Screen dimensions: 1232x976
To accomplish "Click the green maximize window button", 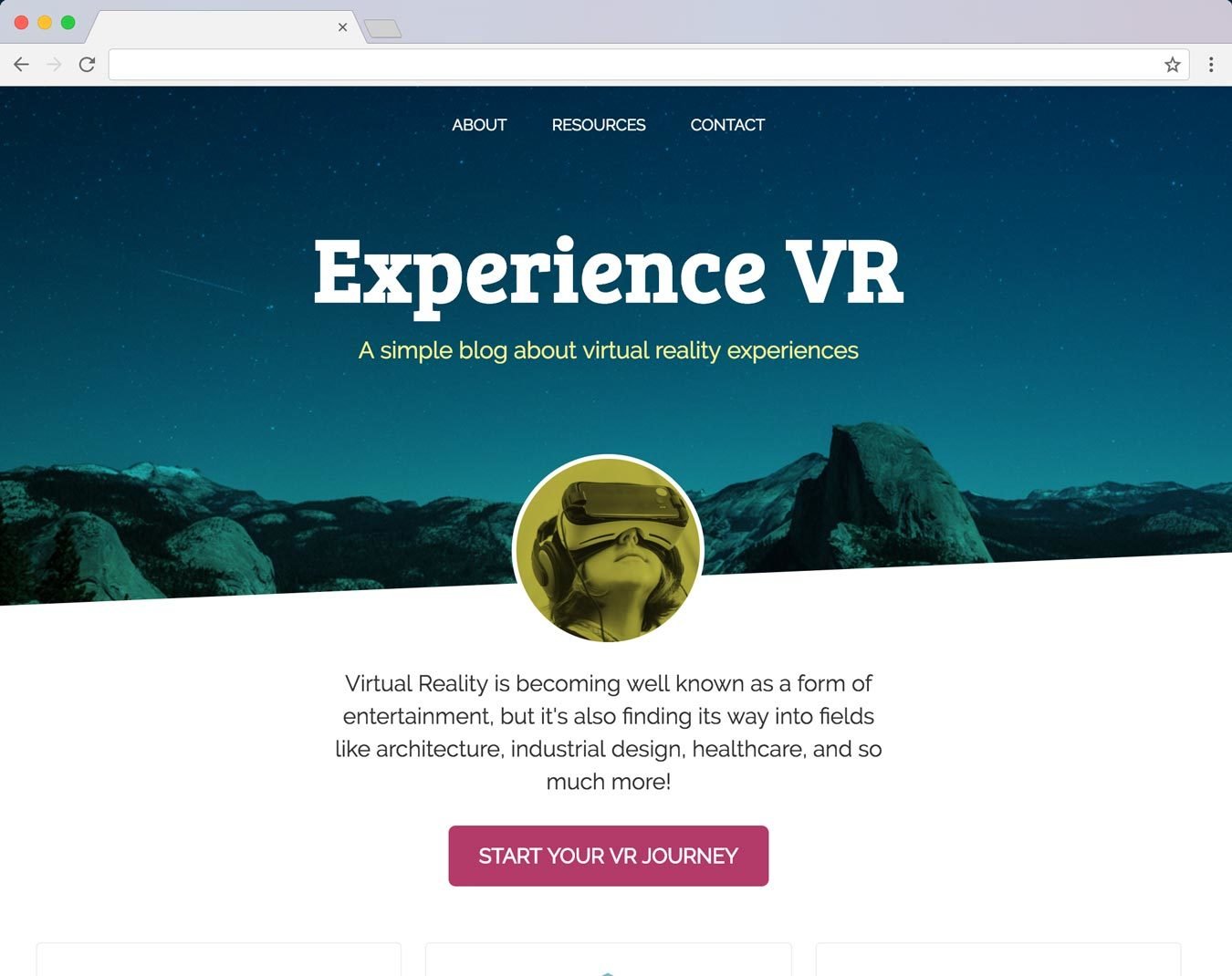I will point(68,22).
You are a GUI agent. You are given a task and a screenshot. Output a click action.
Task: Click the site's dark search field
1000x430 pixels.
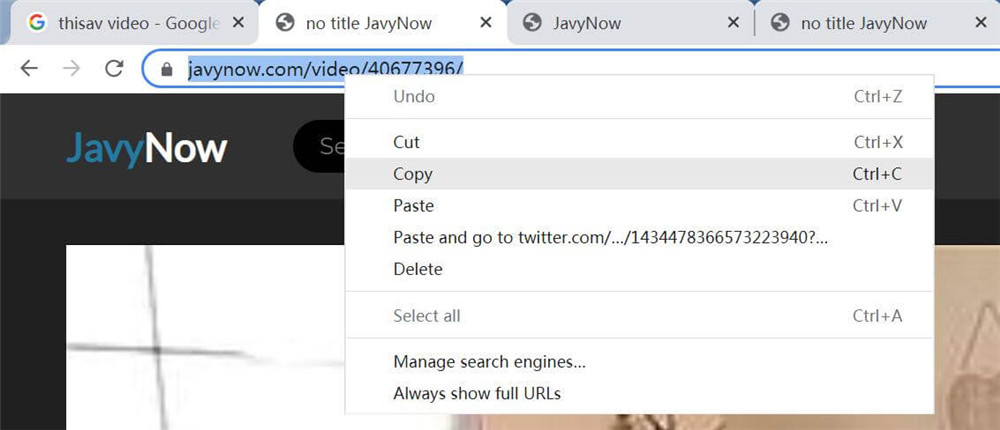coord(320,148)
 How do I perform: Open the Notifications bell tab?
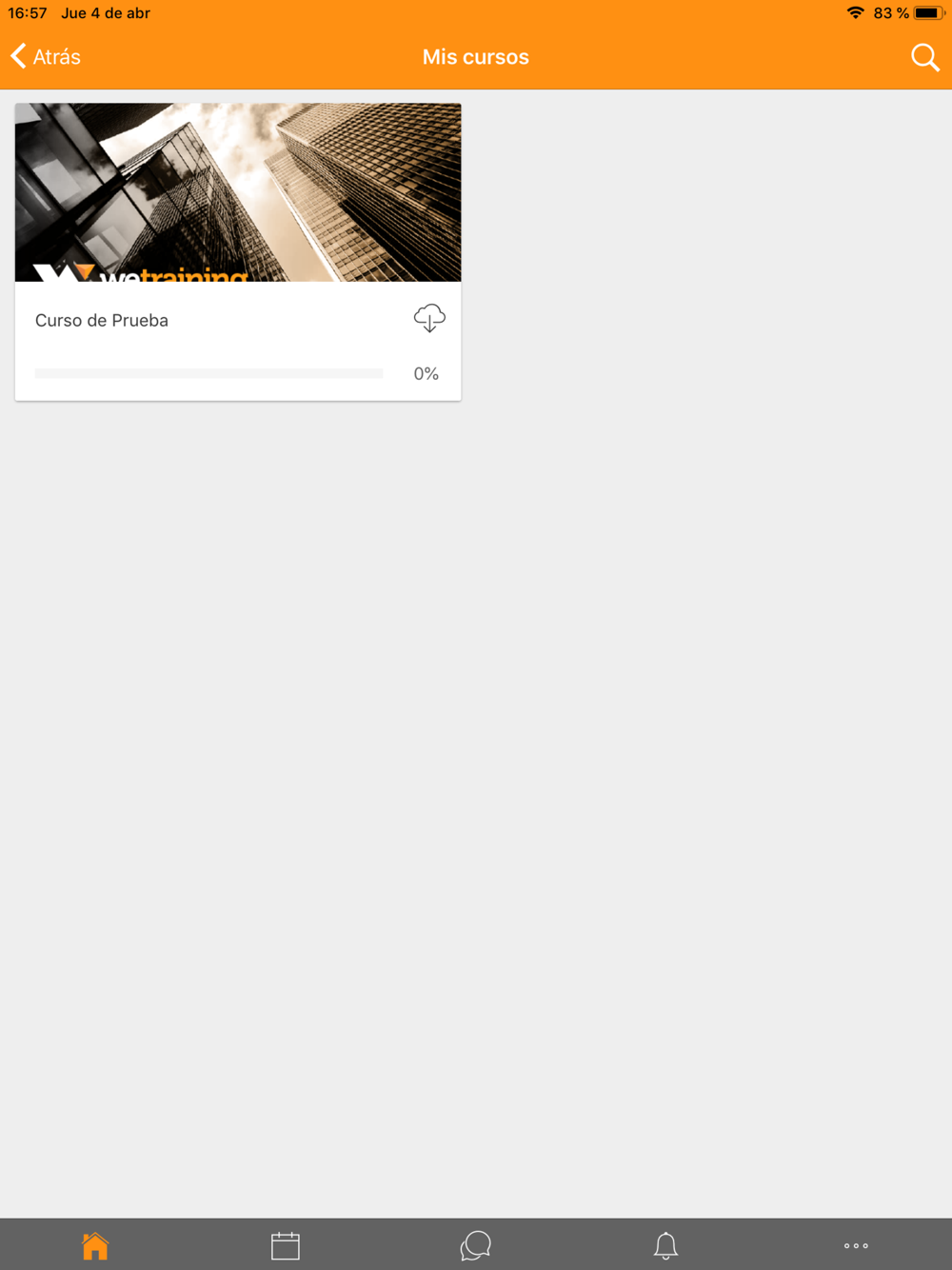coord(665,1245)
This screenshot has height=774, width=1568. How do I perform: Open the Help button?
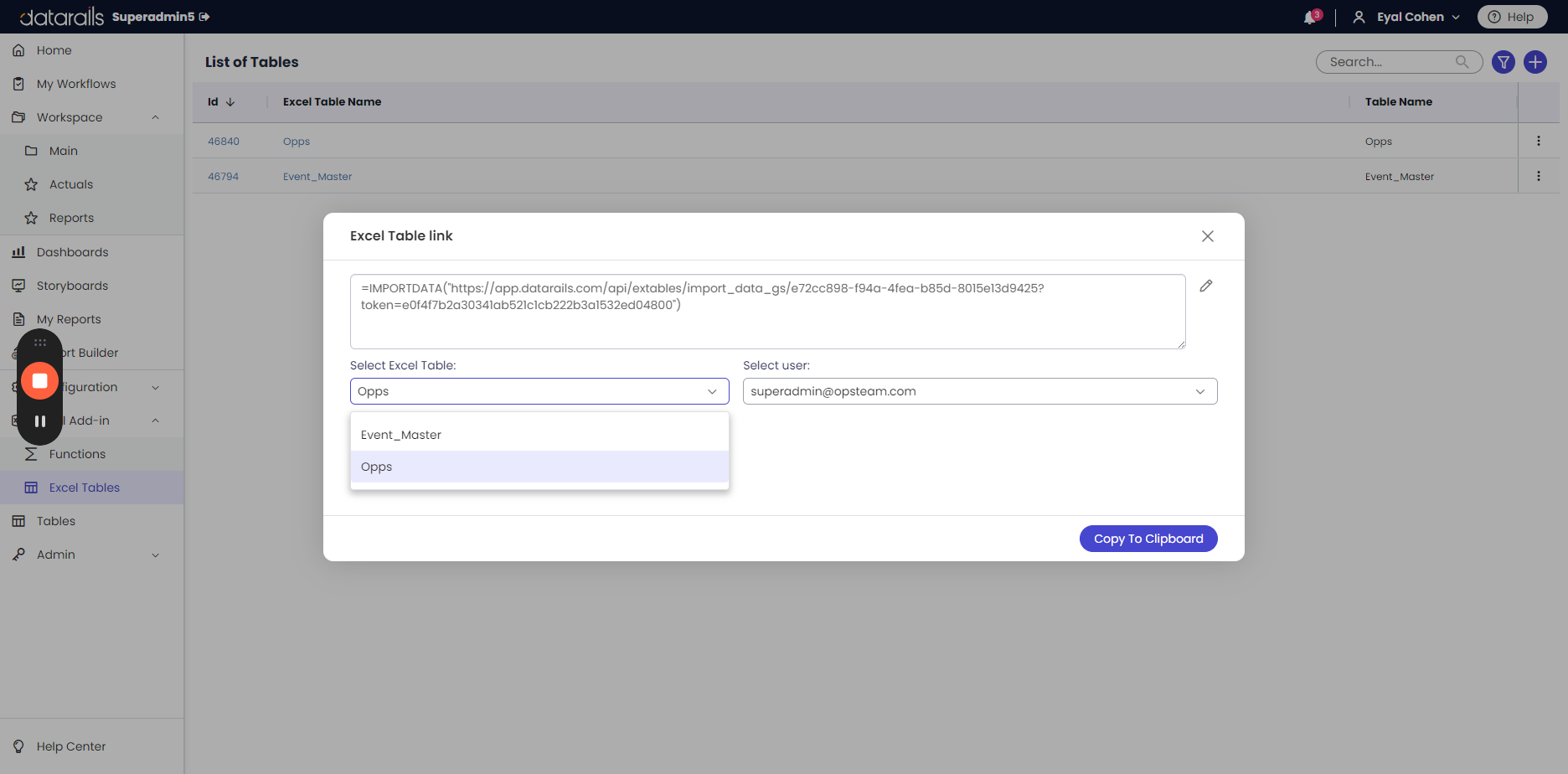point(1512,17)
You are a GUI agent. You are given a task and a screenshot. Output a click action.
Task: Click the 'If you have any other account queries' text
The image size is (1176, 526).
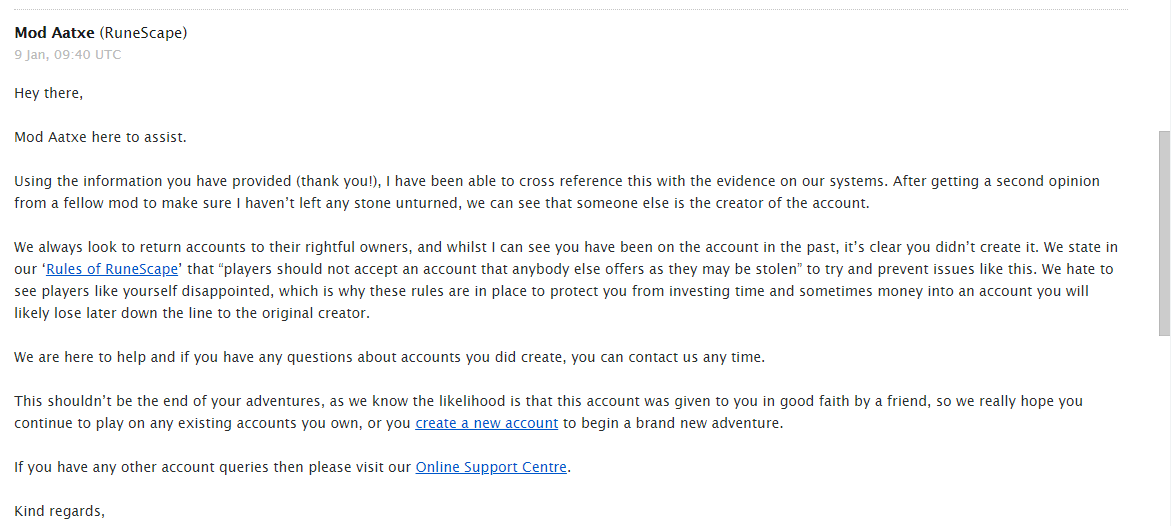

==============================

* **TASK DETAILS**: Pictures do not go in the copy. Write out exactly the lines from the line containing "Task: Click the 'If" through the last line of the listing.

* **ANSWER SPACE**:
Task: Click the 'If you have any other account queries' text
The image size is (1176, 526).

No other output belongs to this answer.